- _Exercise objective_: Show each line from the items below that contains the word "element", copied in full. Case counts.

- _Dataset_:
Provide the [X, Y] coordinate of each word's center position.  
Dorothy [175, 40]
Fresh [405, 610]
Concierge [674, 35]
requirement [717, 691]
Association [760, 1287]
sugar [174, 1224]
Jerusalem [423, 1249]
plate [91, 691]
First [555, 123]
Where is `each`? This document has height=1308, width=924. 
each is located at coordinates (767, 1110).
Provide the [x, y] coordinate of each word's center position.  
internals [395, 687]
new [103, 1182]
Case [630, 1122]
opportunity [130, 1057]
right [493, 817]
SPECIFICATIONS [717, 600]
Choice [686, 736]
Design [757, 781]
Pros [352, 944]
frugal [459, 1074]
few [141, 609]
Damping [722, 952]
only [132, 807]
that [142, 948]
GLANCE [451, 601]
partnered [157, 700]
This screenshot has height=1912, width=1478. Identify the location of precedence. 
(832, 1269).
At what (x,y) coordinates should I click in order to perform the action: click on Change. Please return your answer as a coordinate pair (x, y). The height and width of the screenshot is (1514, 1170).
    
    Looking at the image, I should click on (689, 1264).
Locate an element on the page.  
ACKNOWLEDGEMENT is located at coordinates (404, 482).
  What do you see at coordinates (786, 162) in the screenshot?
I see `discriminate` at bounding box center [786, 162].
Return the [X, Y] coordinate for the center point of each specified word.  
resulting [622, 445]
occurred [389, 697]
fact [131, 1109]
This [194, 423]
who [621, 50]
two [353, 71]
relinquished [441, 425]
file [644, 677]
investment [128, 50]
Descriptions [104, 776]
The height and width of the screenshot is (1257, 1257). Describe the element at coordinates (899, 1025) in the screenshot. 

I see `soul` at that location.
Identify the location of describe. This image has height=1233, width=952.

- _Correct answer_:
Locate an element on the page.  
The height and width of the screenshot is (1257, 1257). Describe the element at coordinates (899, 1025) in the screenshot. 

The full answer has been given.